The output should be limited to the line holding "Task: Click the Platinum" and the lines after it through the end of the entries, each restated exactly.

### INFORMATION GIVEN

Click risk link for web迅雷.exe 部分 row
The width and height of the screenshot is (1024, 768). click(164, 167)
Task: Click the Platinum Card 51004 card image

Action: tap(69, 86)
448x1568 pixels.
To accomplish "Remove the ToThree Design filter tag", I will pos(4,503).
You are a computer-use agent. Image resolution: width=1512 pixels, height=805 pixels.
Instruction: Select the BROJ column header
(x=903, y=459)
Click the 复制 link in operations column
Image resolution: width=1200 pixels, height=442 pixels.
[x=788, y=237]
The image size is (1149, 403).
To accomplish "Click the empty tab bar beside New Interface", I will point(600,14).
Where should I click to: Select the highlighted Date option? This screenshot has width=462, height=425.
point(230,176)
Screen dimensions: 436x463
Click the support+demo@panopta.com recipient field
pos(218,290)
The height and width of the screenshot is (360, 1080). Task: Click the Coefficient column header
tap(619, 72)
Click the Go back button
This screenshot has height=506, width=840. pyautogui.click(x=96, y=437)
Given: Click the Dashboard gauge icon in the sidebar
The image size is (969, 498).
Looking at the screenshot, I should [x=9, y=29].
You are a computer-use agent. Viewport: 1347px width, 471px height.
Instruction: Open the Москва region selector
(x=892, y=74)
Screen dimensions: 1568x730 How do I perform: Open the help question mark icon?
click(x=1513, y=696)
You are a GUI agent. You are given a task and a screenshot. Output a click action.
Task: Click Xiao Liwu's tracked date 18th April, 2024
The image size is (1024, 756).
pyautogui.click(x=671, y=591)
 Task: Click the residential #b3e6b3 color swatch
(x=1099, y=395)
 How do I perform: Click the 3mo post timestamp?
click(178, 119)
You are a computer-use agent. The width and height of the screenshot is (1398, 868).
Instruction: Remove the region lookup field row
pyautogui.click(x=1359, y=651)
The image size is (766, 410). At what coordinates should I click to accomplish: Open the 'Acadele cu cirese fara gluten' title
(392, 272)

######

▶ _ANSWER SECTION_
Task: Click the Platinum Card 51004 card image

Action: tap(69, 86)
448x1568 pixels.
To accomplish "Remove the ToThree Design filter tag", I will pos(4,503).
You are a computer-use agent. Image resolution: width=1512 pixels, height=805 pixels.
Instruction: Select the BROJ column header
(x=903, y=459)
Click the 复制 link in operations column
Image resolution: width=1200 pixels, height=442 pixels.
[x=788, y=237]
The image size is (1149, 403).
To accomplish "Click the empty tab bar beside New Interface", I will point(600,14).
Where should I click to: Select the highlighted Date option? This screenshot has width=462, height=425.
point(230,176)
Screen dimensions: 436x463
Click the support+demo@panopta.com recipient field
pos(218,290)
The height and width of the screenshot is (360, 1080). Task: Click the Coefficient column header
tap(619, 72)
Click the Go back button
This screenshot has height=506, width=840. pyautogui.click(x=96, y=437)
Given: Click the Dashboard gauge icon in the sidebar
The image size is (969, 498).
Looking at the screenshot, I should [x=9, y=29].
You are a computer-use agent. Viewport: 1347px width, 471px height.
Instruction: Open the Москва region selector
(x=892, y=74)
Screen dimensions: 1568x730 How do I perform: Open the help question mark icon?
click(x=1513, y=696)
You are a GUI agent. You are given a task and a screenshot. Output a click action.
Task: Click Xiao Liwu's tracked date 18th April, 2024
The image size is (1024, 756).
pyautogui.click(x=671, y=591)
 Task: Click the residential #b3e6b3 color swatch
(x=1099, y=395)
 How do I perform: Click the 3mo post timestamp?
click(178, 119)
You are a computer-use agent. The width and height of the screenshot is (1398, 868).
Instruction: Remove the region lookup field row
pyautogui.click(x=1359, y=651)
The image size is (766, 410). At what coordinates should I click to accomplish: Open the 'Acadele cu cirese fara gluten' title
(392, 272)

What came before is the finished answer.